Least sqaure error is used as a cost function in linear regression. However, why should one choose sqaure error, instead of absolute error, or other choices? There’s a simple proof that can show that least sqaure error is a reasonable and natural choice.

Assume the target variable and inputs are related as below:

\(y^i=\sigma^Tx^i+\epsilon^i\)

,where \(\epsilon\sim\mathcal{N}(\mu,\,\sigma^{2})\)

i.e.

\(p(\epsilon^i)=\frac{1}{\sqrt{2\pi}\sigma}exp(-\frac{(\epsilon^i)^2}{2\sigma^2})\)

implies that

\(p(y^i|x^i_j\theta)=\frac{1}{\sqrt{2\pi}\sigma}exp(-\frac{(y^i-\theta^Tx)^2}{2\sigma^2})\)
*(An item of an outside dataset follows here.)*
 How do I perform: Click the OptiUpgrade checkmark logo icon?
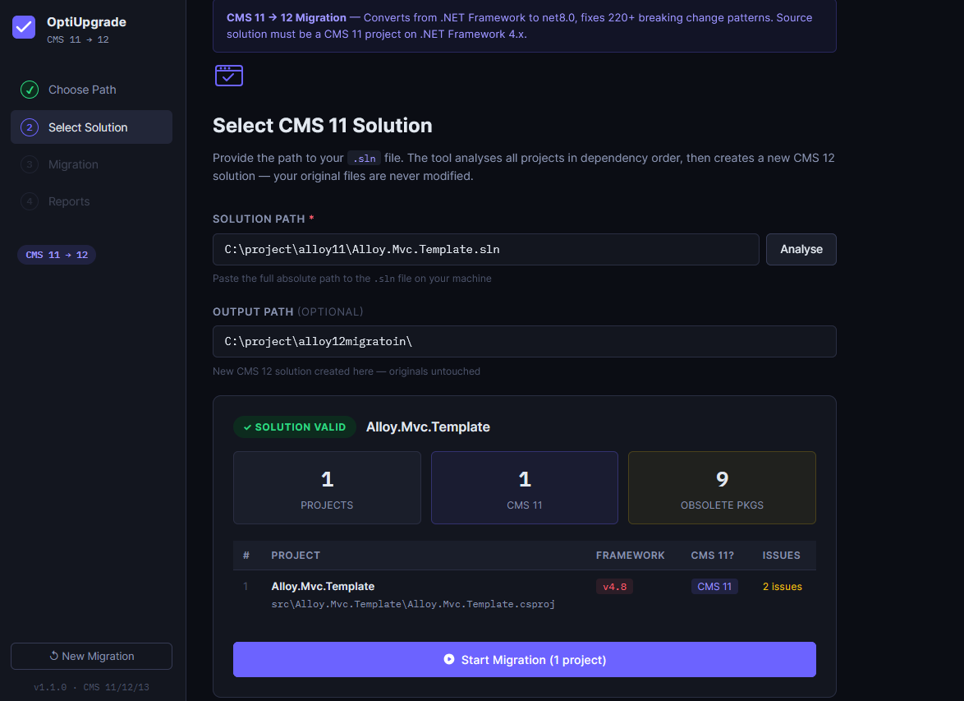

We would like to minimize the error by maximising the log likelihood. The likelihood function is

\(L(\theta)=L(\theta:X,\vec{y})=p(y^i|x^i_j\theta)\)
\(L(\theta)=\prod(y^i|x^i_j\theta)=\prod(\frac{1}{\sqrt{2\pi}}exp(-\frac{(\epsilon^i)^2}{2\sigma^2}))\)

Minimizing the log likelihood function

\(l(\theta)\)
\(=logL(\theta)\)
\(=log(\prod(\frac{1}{\sqrt{2\pi}}exp(-\frac{(\epsilon^i)^2}{2\sigma^2})))\)
\(=\prod_{i=1}^{m}(log(\frac{1}{\sqrt{2\pi}}exp(-\frac{(y^i-\theta^Tx)^2}{2\sigma^2})))\)
\(=mlog(\frac{1}{\sqrt{2\pi}\sigma})-\frac{1}{\sigma^2}\frac{1}{2}(\sum(y^i-\theta^Tx^i)^2)\)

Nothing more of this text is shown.